[Given records]

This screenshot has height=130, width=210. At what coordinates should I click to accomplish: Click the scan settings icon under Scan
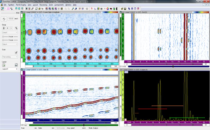(16, 52)
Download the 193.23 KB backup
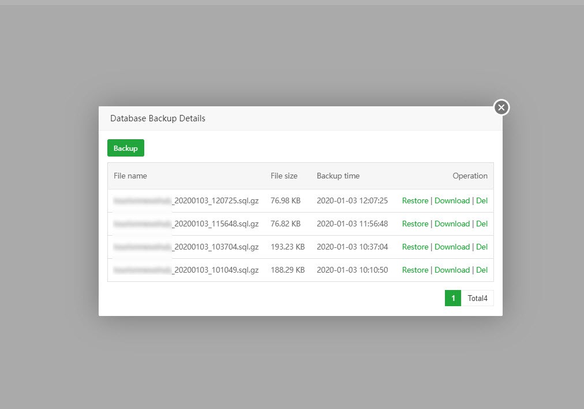The width and height of the screenshot is (584, 409). point(452,247)
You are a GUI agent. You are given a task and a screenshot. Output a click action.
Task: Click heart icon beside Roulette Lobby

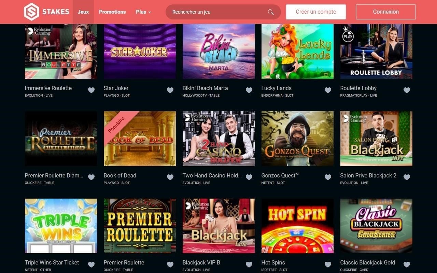(407, 90)
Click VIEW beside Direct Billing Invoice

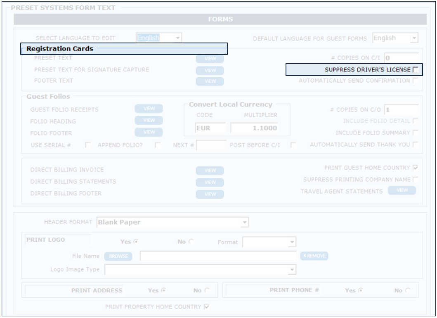click(x=210, y=171)
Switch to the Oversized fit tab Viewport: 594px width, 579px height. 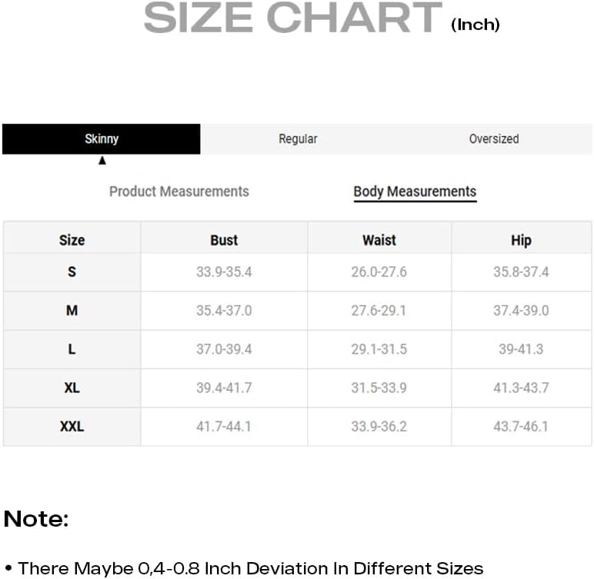coord(494,139)
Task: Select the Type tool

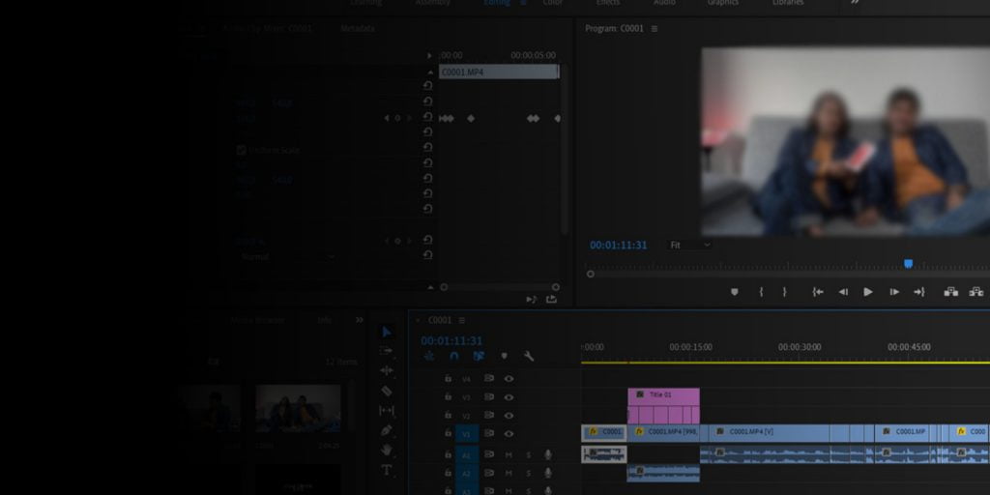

[/Given records]

From the first line above to the line containing "You are a GUI", repeat each line exactly. Pictures stay out.

= Completed task =
This screenshot has height=130, width=210. At what coordinates should I click to accomplish: Click the scan settings icon under Scan
(16, 52)
Download the 193.23 KB backup
The width and height of the screenshot is (584, 409). point(452,247)
You are a GUI agent. You are given a task and a screenshot. Output a click action.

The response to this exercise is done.